Each of these men, Timberg writes, were forged at the Academy and tempered in the crucible of the Vietnam War. They were empowered with life-or-death decisions for themselves and the men they led.
That strength of conviction would serve some of them well, and for others it would prove their downfall.
It provided John McCain the will to survive his years of torture as a prisoner of war and fueled his rise in politics. It led James Webb to a stint as Secretary of the Navy — a post held by both Theodore and Franklin Roosevelt, whose lead he hoped to follow after a term in the U.S. Senate and his recently suspended quest for the Democratic presidential nomination.

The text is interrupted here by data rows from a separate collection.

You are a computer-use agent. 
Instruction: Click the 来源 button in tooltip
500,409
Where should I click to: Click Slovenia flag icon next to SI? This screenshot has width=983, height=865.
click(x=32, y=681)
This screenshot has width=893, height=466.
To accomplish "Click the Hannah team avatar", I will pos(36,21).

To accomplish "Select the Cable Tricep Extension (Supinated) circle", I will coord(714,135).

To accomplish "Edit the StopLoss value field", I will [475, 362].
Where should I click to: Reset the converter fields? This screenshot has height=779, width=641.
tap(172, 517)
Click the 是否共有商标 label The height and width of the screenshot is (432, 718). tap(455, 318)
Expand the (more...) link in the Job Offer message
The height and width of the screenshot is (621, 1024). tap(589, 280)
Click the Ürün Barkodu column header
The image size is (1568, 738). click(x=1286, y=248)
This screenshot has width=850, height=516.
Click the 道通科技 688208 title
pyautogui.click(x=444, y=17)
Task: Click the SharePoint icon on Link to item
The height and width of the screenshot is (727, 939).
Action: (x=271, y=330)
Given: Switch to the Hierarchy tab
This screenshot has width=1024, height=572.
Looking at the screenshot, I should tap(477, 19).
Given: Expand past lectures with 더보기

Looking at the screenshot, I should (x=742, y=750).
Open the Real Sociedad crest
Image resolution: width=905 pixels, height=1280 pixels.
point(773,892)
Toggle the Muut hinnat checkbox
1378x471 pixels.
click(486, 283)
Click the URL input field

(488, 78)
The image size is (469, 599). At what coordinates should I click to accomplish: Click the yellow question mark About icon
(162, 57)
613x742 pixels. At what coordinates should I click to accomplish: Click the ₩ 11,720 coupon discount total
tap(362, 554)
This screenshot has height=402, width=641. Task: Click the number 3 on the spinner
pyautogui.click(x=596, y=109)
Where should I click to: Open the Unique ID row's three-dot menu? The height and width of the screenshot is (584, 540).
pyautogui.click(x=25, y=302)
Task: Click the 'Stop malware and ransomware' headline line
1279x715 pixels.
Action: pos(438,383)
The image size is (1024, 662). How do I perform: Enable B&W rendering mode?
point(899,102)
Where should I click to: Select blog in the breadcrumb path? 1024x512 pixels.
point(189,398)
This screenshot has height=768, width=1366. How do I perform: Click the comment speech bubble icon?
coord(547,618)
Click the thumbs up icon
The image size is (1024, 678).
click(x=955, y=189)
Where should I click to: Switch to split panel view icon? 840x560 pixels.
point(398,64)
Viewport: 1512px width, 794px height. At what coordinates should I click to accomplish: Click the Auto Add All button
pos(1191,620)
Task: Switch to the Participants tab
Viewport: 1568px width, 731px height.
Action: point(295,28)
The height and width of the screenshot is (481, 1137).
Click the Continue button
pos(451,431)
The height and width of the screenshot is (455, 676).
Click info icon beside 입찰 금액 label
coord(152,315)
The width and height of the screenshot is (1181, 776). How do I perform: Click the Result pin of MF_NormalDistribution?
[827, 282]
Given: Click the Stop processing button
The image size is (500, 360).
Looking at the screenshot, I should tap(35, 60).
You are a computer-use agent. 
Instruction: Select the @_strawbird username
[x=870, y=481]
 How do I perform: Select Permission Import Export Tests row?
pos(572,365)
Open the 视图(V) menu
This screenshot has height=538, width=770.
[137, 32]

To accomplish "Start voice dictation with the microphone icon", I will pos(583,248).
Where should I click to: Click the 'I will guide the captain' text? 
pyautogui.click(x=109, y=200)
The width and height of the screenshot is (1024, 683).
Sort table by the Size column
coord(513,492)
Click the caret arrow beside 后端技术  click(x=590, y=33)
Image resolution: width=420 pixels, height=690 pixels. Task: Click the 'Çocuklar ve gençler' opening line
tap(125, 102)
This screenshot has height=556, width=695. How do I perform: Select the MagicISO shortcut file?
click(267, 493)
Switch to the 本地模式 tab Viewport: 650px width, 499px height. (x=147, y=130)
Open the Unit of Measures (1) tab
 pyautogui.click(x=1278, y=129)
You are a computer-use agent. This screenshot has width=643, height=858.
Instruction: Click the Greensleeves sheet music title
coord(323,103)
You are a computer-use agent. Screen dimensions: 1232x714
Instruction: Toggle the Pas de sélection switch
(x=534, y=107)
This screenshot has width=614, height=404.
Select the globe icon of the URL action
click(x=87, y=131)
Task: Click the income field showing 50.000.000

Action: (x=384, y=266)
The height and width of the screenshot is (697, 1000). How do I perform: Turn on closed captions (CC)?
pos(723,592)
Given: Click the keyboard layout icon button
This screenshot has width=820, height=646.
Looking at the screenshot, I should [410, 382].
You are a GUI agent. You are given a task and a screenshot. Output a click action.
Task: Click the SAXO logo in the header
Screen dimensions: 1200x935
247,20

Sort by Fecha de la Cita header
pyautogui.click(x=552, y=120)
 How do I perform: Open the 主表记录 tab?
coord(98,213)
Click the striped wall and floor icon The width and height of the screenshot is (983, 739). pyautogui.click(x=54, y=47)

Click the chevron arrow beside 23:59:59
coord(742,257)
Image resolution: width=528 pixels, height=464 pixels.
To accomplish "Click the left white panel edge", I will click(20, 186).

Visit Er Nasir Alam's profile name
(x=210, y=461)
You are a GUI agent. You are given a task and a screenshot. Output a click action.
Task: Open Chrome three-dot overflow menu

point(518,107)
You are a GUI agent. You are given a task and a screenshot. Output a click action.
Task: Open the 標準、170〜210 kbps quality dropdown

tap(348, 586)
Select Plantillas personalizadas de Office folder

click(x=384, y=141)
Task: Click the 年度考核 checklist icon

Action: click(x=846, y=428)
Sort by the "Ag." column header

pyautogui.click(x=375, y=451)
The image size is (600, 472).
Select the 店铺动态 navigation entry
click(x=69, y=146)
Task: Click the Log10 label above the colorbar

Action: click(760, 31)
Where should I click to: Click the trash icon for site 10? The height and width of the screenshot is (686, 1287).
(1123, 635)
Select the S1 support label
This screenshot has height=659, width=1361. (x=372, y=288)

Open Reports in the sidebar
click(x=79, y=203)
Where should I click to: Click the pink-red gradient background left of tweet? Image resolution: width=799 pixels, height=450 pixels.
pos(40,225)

A similar sense of conviction drove North, Poindexter and McFarlane, the three most well-known culprits — or to some, heroes — of the Iran-Contra scandal, which tarnished the waning days of Ronald Reagan’s presidency.
In Timberg’s hands, their fates seem almost pre-ordained, like the characters of Greek theater. Despite being groomed to lead, each was following the song of the nightingale, a bird that can only learn its tune from another of its species.
The Nightingale’s Song is a fitting tribute to the men — and since 1976, women — who graduate from the Naval Academy in a world still wrestling with the legacy of Vietnam.